Na boca, é um vinho espevitado, vegetal, frutado e leve, ideal para se começar uma refeição (com alguns fritos) e continuar com uma sardinhada clássica com tudo a que temos direito (batatas, tomate, pimento, cebola e pepino) ou, melhor ainda, um arroz de sardinha. É isso. Melhor ainda, cada garrafa custa 9 euros.
Já o Palhete Vale dos Enganos 2019, da Quinta de São Bernardo, tem um perfil mais senhorial, coisa que lhe deu o tempo, a região quente e a parafernália de castas que está numa vinha velha (Malvasia Fina, Malvasia-Rei, Rabigato e Gouveio) nas brancas, e Tinta Barroca, Touriga Nacional, Touriga Francesa, Tinta Francisca, Malvasia Preta e Tinta Roriz, nas tintas.
Descobrimos este vinho no hotel Six Senses Douro Valley e ficámos de queixo caído com a qualidade e a irreverência dos vinhos de uma marca pouco badalada, em particular de um espumante com idade, um rosé e um tinto de 2012 em garrafa de grande formato. Em breve se dará notícia dos vinhos e do evento em si.
Até o nome do palhete tem a sua piada. De acordo com Pedro Pinto, o vale tem esse nome porque, dada a sua orografia, as vinhas estão mais sujeitas a doenças (míldio e oídio), pelo que, segundo os antigos, umas vezes o vale produzia bem, outras não dava nada e, outras ainda, assim-assim. Donde, Vale dos Enganos.
Seja como for, estamos perante um vinho com alguma complexidade, misturando notas de frutos vermelhos e pretos e algo entre o mineral e o vegetal. A boca é marcada por uma suavidade que nos faz lembrar o carácter aveludado de alguns tintos do Dão. Se o palhete da AdegaMãe é jovem, este Vale dos Enganos (25 euros), com cinco anos, tem aquele mistério que só chega com o tempo, pelo que vai bem com uma carne estufada ou um peixe assado.
De resto, a proposta destes dois palhetes não é feita ao caso. Como gostamos de recomendar por aqui, nada como comprar uma garrafa de cada casa, juntar os amigos num almoço ou jantar de Verão e desatar a conversar sobre os dois perfis de palhete. É assim que se aprende. E é assim que desenjoamos um bocadinho dos tintos clássicos, que bem podem esperar pelo Outono.
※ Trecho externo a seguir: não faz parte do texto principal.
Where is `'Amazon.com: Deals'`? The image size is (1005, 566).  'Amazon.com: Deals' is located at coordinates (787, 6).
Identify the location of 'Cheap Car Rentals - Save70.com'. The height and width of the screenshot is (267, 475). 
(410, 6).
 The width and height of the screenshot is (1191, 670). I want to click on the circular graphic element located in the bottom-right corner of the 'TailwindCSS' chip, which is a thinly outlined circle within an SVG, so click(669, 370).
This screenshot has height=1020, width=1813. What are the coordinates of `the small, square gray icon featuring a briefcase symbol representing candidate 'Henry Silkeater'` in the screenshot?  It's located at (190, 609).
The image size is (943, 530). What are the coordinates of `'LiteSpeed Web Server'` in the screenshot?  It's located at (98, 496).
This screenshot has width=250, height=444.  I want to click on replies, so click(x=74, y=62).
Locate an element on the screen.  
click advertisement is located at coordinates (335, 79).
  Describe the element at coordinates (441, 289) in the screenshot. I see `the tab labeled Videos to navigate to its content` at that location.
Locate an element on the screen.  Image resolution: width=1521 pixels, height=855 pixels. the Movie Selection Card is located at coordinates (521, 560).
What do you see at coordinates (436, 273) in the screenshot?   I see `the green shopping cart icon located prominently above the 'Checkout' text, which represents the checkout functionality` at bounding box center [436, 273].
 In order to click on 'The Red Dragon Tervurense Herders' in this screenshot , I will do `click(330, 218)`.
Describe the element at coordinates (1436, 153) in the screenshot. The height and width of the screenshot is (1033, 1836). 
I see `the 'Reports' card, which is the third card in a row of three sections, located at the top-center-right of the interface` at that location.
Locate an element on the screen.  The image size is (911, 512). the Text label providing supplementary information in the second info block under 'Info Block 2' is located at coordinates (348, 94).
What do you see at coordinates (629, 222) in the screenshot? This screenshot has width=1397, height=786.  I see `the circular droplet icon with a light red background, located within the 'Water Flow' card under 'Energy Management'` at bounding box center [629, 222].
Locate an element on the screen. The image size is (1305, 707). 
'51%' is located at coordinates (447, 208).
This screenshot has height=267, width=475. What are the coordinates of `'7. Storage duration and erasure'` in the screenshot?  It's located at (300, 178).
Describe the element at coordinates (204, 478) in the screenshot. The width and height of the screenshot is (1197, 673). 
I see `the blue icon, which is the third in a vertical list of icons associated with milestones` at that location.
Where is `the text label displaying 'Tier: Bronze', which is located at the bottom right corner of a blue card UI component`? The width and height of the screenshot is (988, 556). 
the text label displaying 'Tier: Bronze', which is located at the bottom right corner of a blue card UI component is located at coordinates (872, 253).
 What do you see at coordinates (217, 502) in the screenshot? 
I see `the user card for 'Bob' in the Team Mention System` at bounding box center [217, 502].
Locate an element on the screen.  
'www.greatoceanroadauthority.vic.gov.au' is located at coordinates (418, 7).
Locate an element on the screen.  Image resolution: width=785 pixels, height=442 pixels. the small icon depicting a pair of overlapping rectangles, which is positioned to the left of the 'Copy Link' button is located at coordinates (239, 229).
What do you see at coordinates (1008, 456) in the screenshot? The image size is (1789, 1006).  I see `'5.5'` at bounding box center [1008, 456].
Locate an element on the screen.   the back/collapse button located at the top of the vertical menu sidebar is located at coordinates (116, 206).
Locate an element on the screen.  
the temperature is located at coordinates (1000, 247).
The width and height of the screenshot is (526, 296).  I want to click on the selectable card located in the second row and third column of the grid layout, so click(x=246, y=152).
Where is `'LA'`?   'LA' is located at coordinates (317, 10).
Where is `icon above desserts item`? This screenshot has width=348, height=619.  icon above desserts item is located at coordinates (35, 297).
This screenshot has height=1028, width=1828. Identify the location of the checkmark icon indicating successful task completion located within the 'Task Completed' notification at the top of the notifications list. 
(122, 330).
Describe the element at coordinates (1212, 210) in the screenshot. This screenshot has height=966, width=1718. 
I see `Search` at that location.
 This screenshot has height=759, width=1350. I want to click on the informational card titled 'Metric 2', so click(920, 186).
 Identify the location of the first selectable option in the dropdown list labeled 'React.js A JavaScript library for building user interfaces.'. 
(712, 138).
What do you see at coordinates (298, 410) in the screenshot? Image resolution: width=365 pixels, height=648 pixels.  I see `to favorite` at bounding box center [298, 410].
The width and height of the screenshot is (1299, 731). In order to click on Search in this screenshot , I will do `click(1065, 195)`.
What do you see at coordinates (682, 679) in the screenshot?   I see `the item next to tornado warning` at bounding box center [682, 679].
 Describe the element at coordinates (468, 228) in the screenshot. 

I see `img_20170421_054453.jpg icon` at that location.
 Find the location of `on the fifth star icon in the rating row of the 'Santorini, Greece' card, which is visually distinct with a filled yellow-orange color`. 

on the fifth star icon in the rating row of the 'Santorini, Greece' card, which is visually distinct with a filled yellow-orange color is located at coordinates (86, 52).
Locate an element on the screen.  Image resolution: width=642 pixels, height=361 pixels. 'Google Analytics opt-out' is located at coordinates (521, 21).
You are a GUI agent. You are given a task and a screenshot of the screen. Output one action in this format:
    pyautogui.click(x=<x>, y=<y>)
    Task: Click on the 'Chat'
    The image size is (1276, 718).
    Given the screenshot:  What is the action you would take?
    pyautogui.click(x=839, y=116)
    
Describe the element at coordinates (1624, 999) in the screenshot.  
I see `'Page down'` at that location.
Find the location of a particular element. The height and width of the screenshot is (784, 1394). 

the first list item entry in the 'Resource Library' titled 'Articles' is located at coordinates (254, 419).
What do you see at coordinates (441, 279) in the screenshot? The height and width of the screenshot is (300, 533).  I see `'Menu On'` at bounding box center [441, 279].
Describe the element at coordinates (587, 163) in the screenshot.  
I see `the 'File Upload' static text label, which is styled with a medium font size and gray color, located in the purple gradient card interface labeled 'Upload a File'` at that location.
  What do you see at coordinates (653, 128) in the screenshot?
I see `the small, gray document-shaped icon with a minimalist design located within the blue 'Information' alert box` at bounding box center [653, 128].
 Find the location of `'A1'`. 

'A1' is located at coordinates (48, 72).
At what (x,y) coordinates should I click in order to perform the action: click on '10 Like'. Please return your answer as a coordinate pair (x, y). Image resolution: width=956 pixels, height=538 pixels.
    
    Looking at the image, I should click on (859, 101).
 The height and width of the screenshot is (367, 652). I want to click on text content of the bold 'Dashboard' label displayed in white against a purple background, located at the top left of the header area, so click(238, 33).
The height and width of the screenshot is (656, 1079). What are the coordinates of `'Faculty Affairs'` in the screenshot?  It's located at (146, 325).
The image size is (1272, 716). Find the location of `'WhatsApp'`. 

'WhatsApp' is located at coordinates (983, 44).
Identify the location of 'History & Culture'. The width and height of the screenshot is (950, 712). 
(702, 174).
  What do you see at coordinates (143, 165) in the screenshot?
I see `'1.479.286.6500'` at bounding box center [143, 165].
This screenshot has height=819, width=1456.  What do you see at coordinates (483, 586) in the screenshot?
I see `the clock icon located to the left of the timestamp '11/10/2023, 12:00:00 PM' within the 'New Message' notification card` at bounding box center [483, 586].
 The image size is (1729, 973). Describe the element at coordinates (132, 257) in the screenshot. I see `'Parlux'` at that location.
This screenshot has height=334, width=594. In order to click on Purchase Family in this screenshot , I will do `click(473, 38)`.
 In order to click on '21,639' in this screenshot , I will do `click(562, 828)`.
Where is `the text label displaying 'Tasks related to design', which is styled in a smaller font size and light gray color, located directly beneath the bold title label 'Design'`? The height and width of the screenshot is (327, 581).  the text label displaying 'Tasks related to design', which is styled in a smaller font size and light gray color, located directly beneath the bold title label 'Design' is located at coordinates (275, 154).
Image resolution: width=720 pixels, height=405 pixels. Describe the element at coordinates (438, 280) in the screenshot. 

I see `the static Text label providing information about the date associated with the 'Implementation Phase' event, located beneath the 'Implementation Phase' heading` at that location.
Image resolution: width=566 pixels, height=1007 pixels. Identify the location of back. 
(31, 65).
Nome Palhete Vale dos Enganos 2019
Produtor Quinta de São Bernardo
Castas Field blend (vinhas velhas)
Região Douro
Grau alcoólico 13,5% vol.
Preço (euros) 25
Pontuação 90
Autor Edgardo Pacheco
Notas de prova Com uma cor mais fechada para um palhete, temos aromas mais quentes – estamos do Douro – e a fazer lembrar frutos vermelhos e pretos. É na boca, por via da suavidade e do carácter aveludado dos taninos, que este vinho do Baixo Corgo encanta. Vinho com personalidade e capaz de se bater em grande com comida, como se de um tinto se tratasse.
Nome Palhete AdegaMãe 2023
Produtor AdegaMãe
Castas Pinot Noir, Castelão e Fernão Pir
Região Lisboa
Grau alcoólico 11% vol.
Preço (euros) 9
Pontuação 90
Autor Edgardo Pacheco
Notas de prova Depois da cor aberta e brilhante, o que nos chama a atenção são os aromas primários de frutos vermelhos e as notas vegetais típicas da casta Pinot Noir e, também, do Castelão. Na boca, um vinho bastante seco, com o regresso da tal matriz vegetal e fresca por via da acidez. Será interessante ver como evolui em garrafa.